76 milyon insanın yaşadığı Türkiye'de yaşıyorum.
%99'unun müslüman olduğu söyleniyor.
Öyle olsaydı %99'unun safı bir olurdu değil mi?
Safımız bir değil belli ki...
Sahi bir safımız var mı hala?
Var ise nerede bu saf?
Var olan safımız ne kadar belli?
Biliyorum ''ne diyor bu saf?'' diyeceksin fakat
karınca bile bir damla su ile yangına (safına) doğru ilerlemiyor muydu?
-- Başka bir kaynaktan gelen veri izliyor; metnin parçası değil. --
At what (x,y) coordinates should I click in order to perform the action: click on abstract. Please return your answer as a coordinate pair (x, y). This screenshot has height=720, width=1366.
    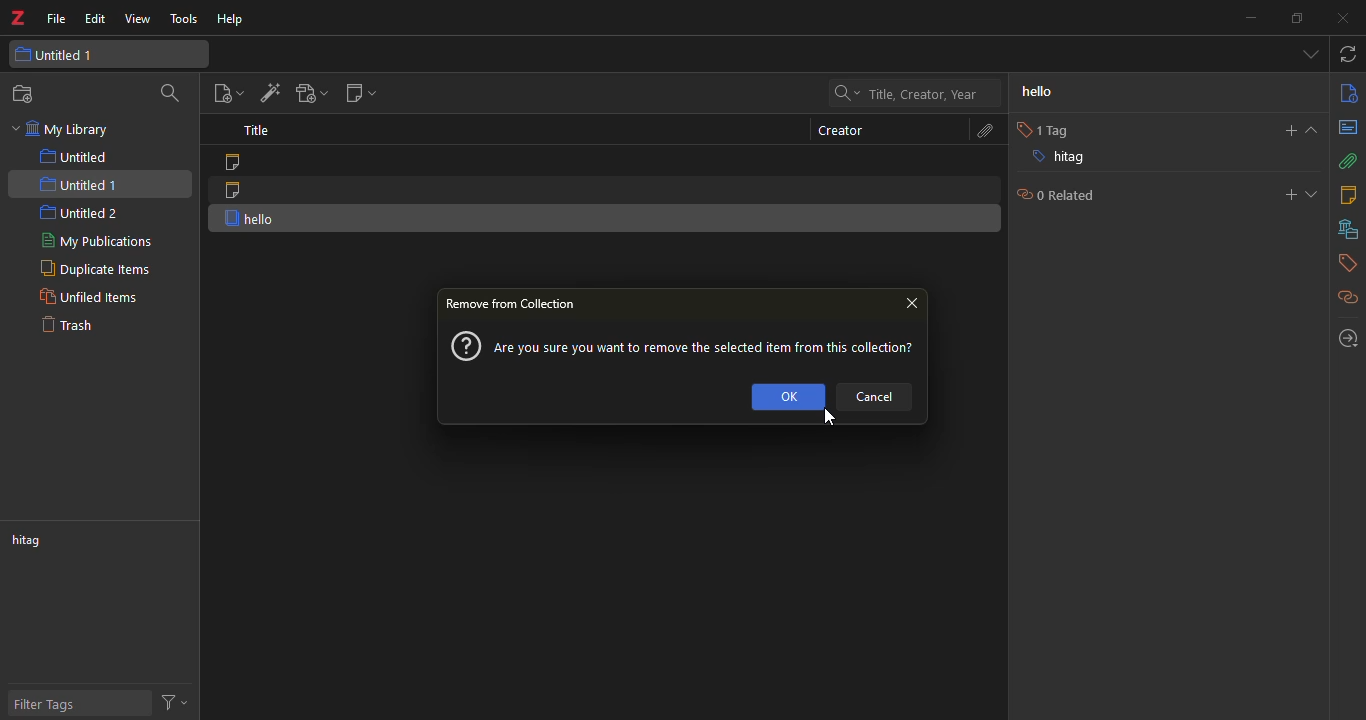
    Looking at the image, I should click on (1349, 128).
Biz ise elimizde iphone'larla samsung galaxy'lerle çıktık yola foursquare ve instagram'da yangına koşuyoruz.
Derdimizin ne olması gerek?
Sahi bir derdimiz var mı?
Görünen dertlerimiz;
fotoğraf ve video paylaşmak
hayatta okumadığımız adamlardan yaranacağımız (alkış alacağımız) kitle için güzel okkalı sözler paylaşmak
metalaşmak
cv düzmek
kariyer kaygısı gütmek
gösteriş yapmak
gezmek tozmak
okula gitmek ama ilim almak için değil meslek sahibi olup
para biriktirmek ve daha bir sürü dünyevi şeyler için vs...
Peki ya Kur'an-ı Kerim'e ve sünnetlere göre yaşamak?
Yukarıda yapılan eylemlerle Kur'an-ı Kerim ve sünnetlerin örtüştüğünü hiç bir Allah'ın kulu söyleyemez.
Hayatını kariyer için harcayan ne adamlar biliyorum/biliyorsun hatırla, kariyer ile para kazanıp lüks içinde hayat sürme heveslileri...
Kanaatkârlık hatırlanası bir kavram oldu günümüzde halbuki büyüklerimiz ''aza kanaat etmek'' derdi bizlere.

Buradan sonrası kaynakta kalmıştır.